Como una mala película de terror, se repiten las escenas de barbarie y violencia. Justo en el año de las reformas, cuando nos dijeron que todo iba ir mejor, que al fin México se mueve, la realidad parece anclarnos. No se trata solamente de casos aislados, de eventos o hechos esporádicos en algunos estados.Tampoco se trata, como tantas veces se dijo en el sexenio calderonista, de criminales contra criminales, sino de la amenaza a la sociedad misma. Cuando por fin las cosas tomaban mejores rumbos, una matazón nos recuerda donde estamos. Cuando por fin el gobierno logró cambiar la narrativa de la violencia por las reformas, una serie de ejecuciones como las ocurridas en Tlatlaya por el ejército, empañan el camino.
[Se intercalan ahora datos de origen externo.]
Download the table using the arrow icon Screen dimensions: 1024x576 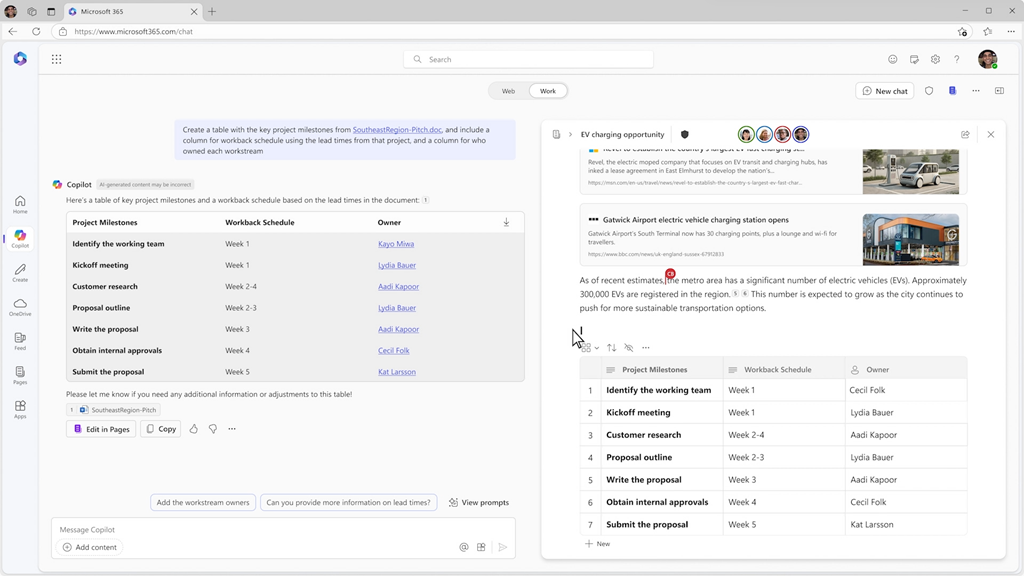pos(506,222)
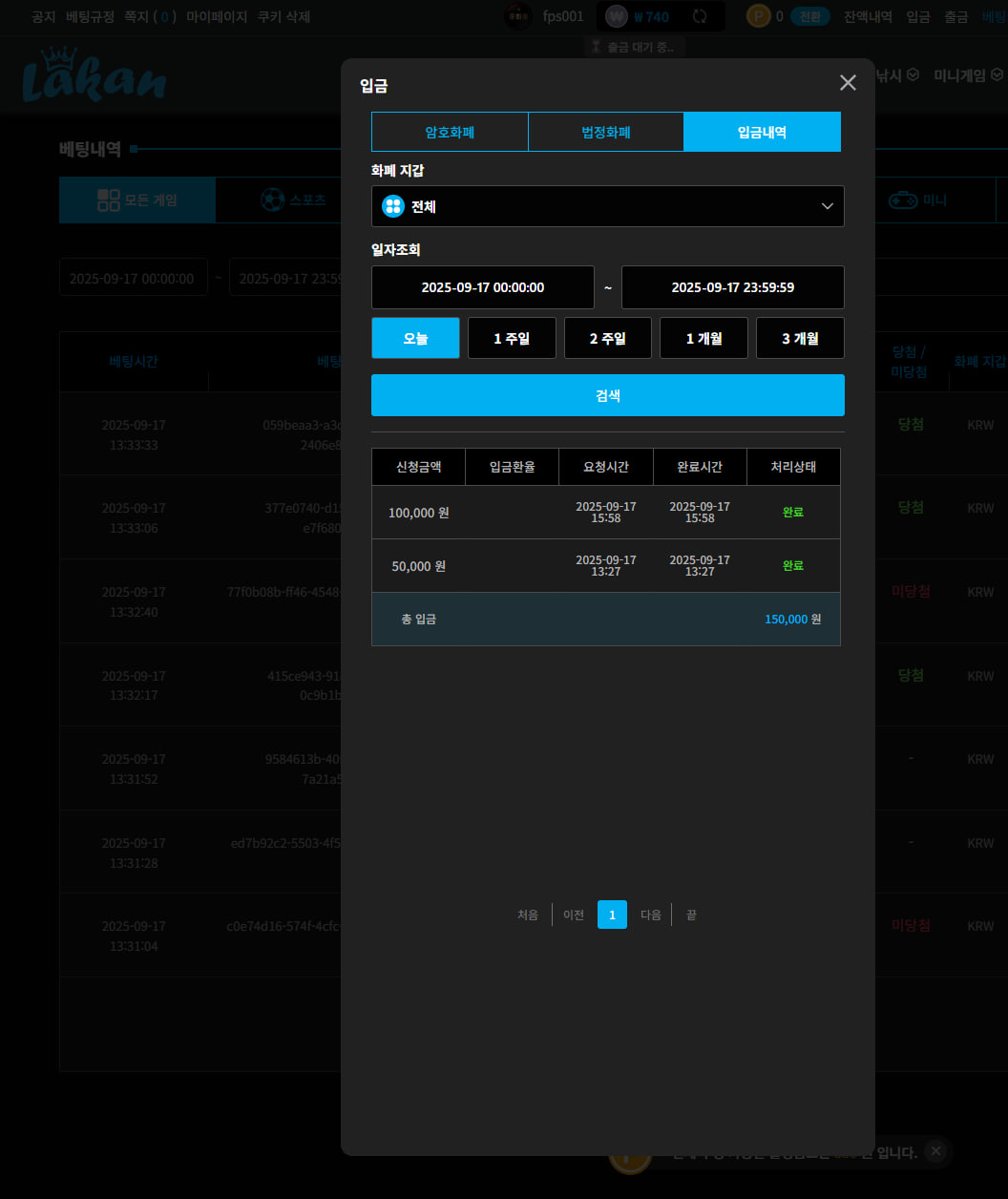Click the start date input field

click(483, 287)
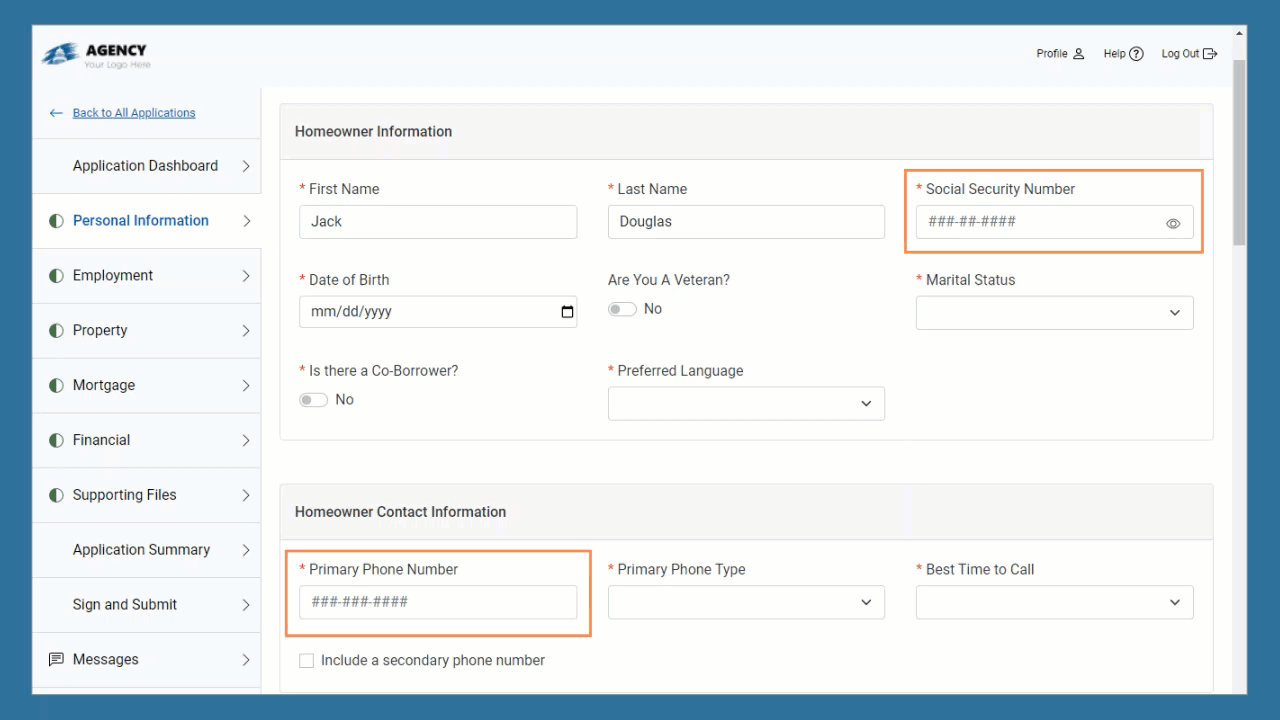The image size is (1280, 720).
Task: Open Application Dashboard in sidebar
Action: pyautogui.click(x=145, y=166)
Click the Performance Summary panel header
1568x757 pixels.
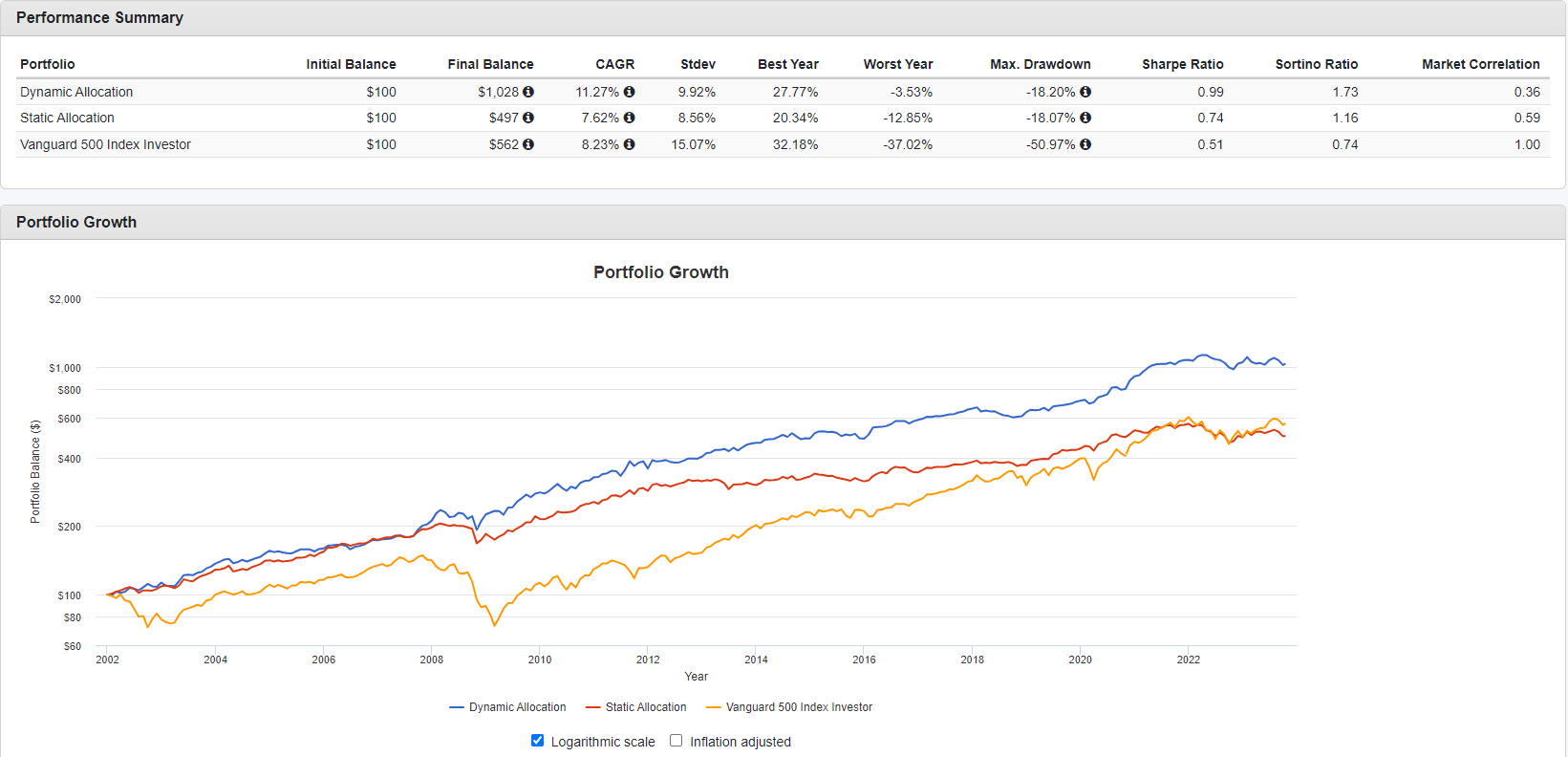[99, 18]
Y las cifras, por más rasuradas y arregladas en algunas procuradurías estatales, muestran aumentos de robos y secuestros. Aunque los homicidios bajaron en el país, no bajó así la impunidad de los criminales que marcan el camino en estados como Michoacán, o que deciden terminar con docenas de normalistas en Guerrero. Ni qué decir de Tamaulipas.
Desde antes de la toma de posesión como presidente, Enrique Peña Nieto logró cambiar el discurso oficial, antes dominado exclusivamente por la inseguridad. Así se pasó a un discurso de optimismo con un endeble contenido, pues las reformas todavía están por verse en acción. A través de las archinombradas reformas se suplantó aquella terrible narrativa de robos, secuestros y muertos. Pero la realidad no cambió. Sin embargo, como advertimos en aquel momento, dejar de hablar de un problema, no es resolverlo, ni tampoco componerlo. De esa manera, a la vuelta de dos años y ante la expectativa de reformas como la energética, la violencia reclama su lugar en el discurso. Ante los terribles sucesos en Iguala, el presidente no le quedó más que regresar a un tema que ya se creía olvidado en la narrativa oficial.
Michoacán o Guerrero acusan una descomposición mayor donde el crimen tomó los gobiernos. A pesar de que lo negó una y otra vez, el mejor ejemplo es Fausto Vallejo. Egidio Torres en Tamaulipas conduce un gobierno de palabra, porque en los hechos, en el estado mandan otros. Ángel Aguirre, tan brabucón con los medios y la crítica, sólo contará los días para que su gobierno termine después de Ayotzinapa. Por lo pronto, el gobierno federal ya envió a la precaria Gendarmería a apagar el fuego en Iguala. Pero lejos de sorprendernos que un alcalde esté coludido con el crimen, sólo ratifica la película de terror que aún no termina en varios sitios del país. Entonces el problema no sólo era de partido, o de que se fuera del gobierno un hombre como Calderón, que basó su legitimidad en policías y militares. En el sexenio anterior vivimos una violencia sin precedentes de la cual todavía no nos reponemos. A pesar de la gravedad del problema, hemos avanzado muy poco en construir instituciones sólidas y eficientes para impartir justicia. Tal vez ahora tenemos un gobierno más ordenado en su control de medios y opinión pública, pero en lo que respecta a la seguridad, la herida sigue peligrosamente abierta.
Muy eficiente ha sido el PRI para ganar elecciones, aunque no queda claro que sea eficiente en una de las funciones primordiales del estado: la seguridad.
Tlatlaya y Ayotzinapa son dos extremos que enfrentan al gobierno de Peña Nieto. Está claro que la estrategia de sacar del discurso la inseguridad llegó a su límite, porque la violencia lo sobrepasó. Habrá quien en medio de todo esto piense en las elecciones y la disputa por el poder. Desarticulado el PAN como oposición y ahora el PRD con el caso de Guerrero, el camino queda libre para un partido único. Aun así, estamos lejos como lo evidencia el gobierno actual, de garantizar la seguridad. No necesitamos recordar las cifras: la impunidad está tan presente ayer como ahora. Cuando despertó, la violencia todavía estaba allí.